- Crude futures have turned a 45% price rally in the first four months of 2019 into a fall of more than 15% since the start of April.
- "Now we are starting to see that confidence in demand is taking over and that is the main driving factor behind the current state of the oil market," Neil Atkinson, head of the oil industry and markets division at the IEA, told CNBC on Friday.
- A recent slide in oil prices was reversed on Thursday, following attacks on two oil tankers in one of the world's key shipping routes.
The International Energy Agency (IEA) slashed its estimate for global oil demand growth for the second consecutive month on Friday, citing intensifying trade concerns amid fears of a global recession.
The energy agency's closely-watched report comes as world oil markets have undertaken a dramatic shift in recent months, switching from supply-side risks like OPEC's output cuts or U.S. sanctions against Iran and Venezuela to worries about deteriorating demand growth.
Crude futures have turned a 45% price rally in the first four months of 2019 into a fall of more than 15% since the start of April.
"The main focus I think we should be looking at here is that until very recently the geopolitical factors related to Iran and Venezuela and Libya… they were at the forefront of people's minds," Neil Atkinson, head of the oil industry and markets division at the IEA, told CNBC's "Street Signs Europe" on Friday.
"Now we are starting to see that confidence in demand is taking over and that is the main driving factor behind the current state of the oil market."
A recent slide in oil prices was temporarily reversed on Thursday, following attacks on two oil tankers in one of the world's key shipping routes.
The incident in the Gulf of Oman off the coast of Iran pushed crude futures up as much as 4.5% in the previous session. It was the second time in less than a month that tankers had been attacked in the world's most important zone for oil supplies, with hundreds of millions of dollars' worth of oil passing through the shipping lane every year.
Washington quickly blamed Iran for the attacks, but Tehran has denied the allegation.
"I think we are realizing that, although we cannot be complacent, the situation is not yet representing a major threat to the security of oil supplies to the very important Strait of Hormuz," the IEA's Neil Atkinson said.
On the demand side, the IEA followed OPEC by downwardly revising its global oil demand growth forecast for 2019 on Friday.
The energy agency said it now expects oil demand growth to reach 1.2 million barrels per day (b/d) this year. That's a downward revision of 100,000 b/d from the IEA's previous projection.

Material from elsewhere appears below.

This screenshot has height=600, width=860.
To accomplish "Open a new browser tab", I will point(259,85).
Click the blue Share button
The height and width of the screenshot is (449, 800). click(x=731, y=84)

Global oil demand is estimated to have risen by just 250,000 b/d year-on-year in the first quarter of 2019, the IEA said, reflecting the lowest annual growth since the fourth quarter of 2011 — when the price of Brent averaged $109.

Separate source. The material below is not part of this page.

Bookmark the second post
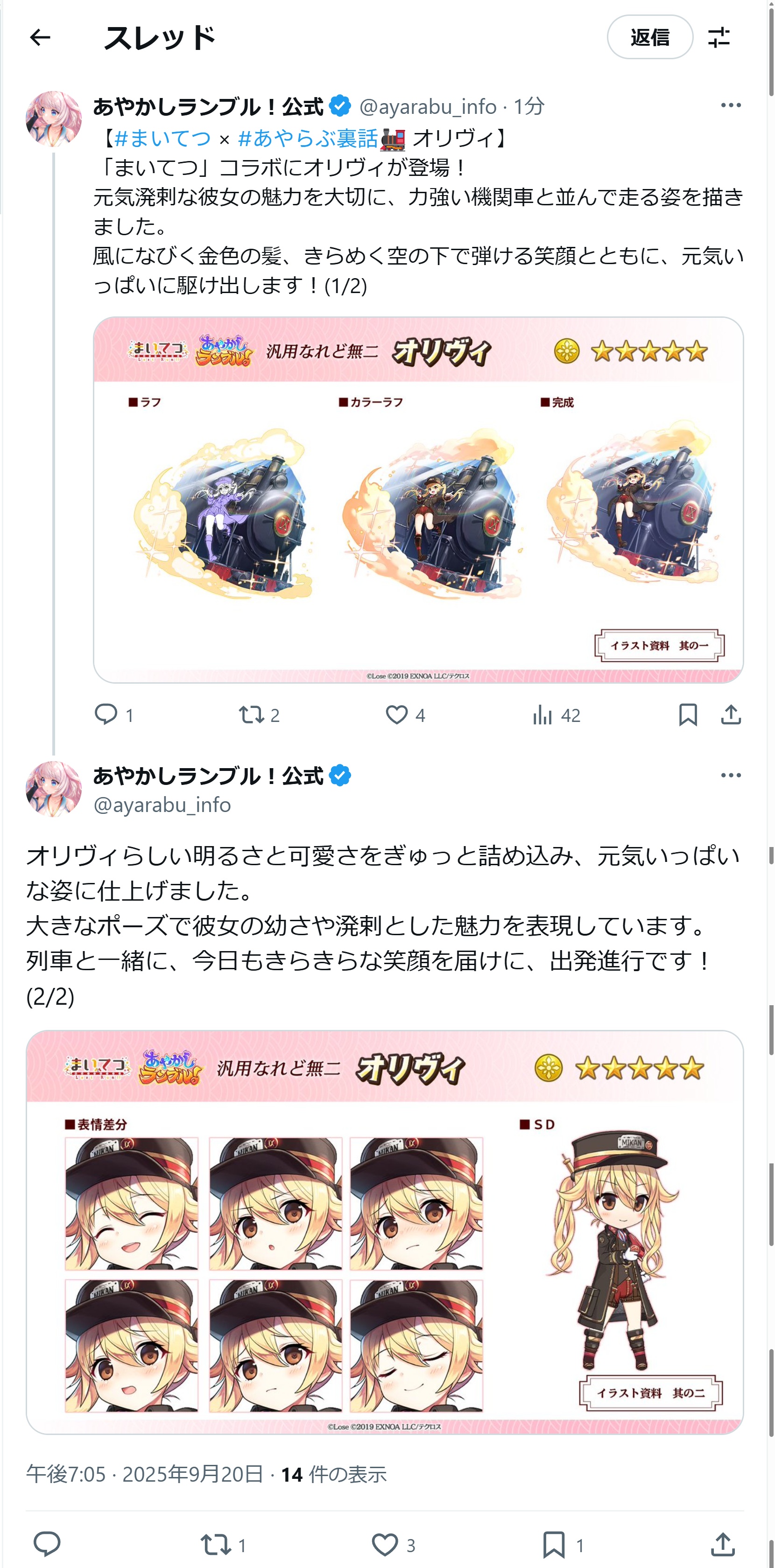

Looking beyond the end of 2019, the IEA expects global oil demand growth to rebound to around 1.4 million b/d in 2020.
"A clear message from our first look at 2020 is that there is plenty of non-OPEC supply growth available to meet any likely level of demand, assuming no major geopolitical shock, and the OPEC countries are sitting on 3.2 million b/d of spare capacity," the IEA said Friday.
"This is welcome news for consumers and the wider health of the currently vulnerable global economy, as it will limit significant upward pressure on oil prices."
The IEA cited various reasons for slowing global oil consumption, including: a warm winter in Japan, a slowdown in the petrochemicals industry in Europe, tepid gasoline and diesel demand in the United States and the worsening trade outlook.
The U.S. and China have imposed tariffs on billions of dollars' worth of one another's goods since the start of 2018, battering financial markets and souring business and consumer sentiment.
Expectations that trade officials from world's largest economies will clinch a deal on the side-lines of a G20 meeting in Osaka on June 28-29 have been fading in recent days.
OPEC also cited persistent trade tensions between Washington and Beijing as a risk to economic growth and fuel demand.
The Middle-East dominated group said in a monthly report published Thursday that oil output had slipped to a 5-year low in May. It comes at a time when OPEC and its allied partners are considering whether to extend a six-month deal to hold down output.
Alongside Russia and nine other nations, top oil exporter Saudi Arabia struck a deal with the rest of OPEC to keep 1.2 million b/d off the market from the start of January. The energy alliance, often referred to as OPEC+, says it will carefully consider the economic outlook when it meets in coming weeks.
"The key variable that presents a complication for Saudi Arabia and OPEC+ is a potential breakthrough between the U.S. and China that would bolster demand for oil — but this outcome is extremely unlikely," Ayham Kamel, head of Eurasia Group's Middle East and North Africa practice, said in a research note published Thursday.
"Even in such a scenario, OPEC+ would still extend the agreement but adjust the quotas to allow for higher production," Kamel said.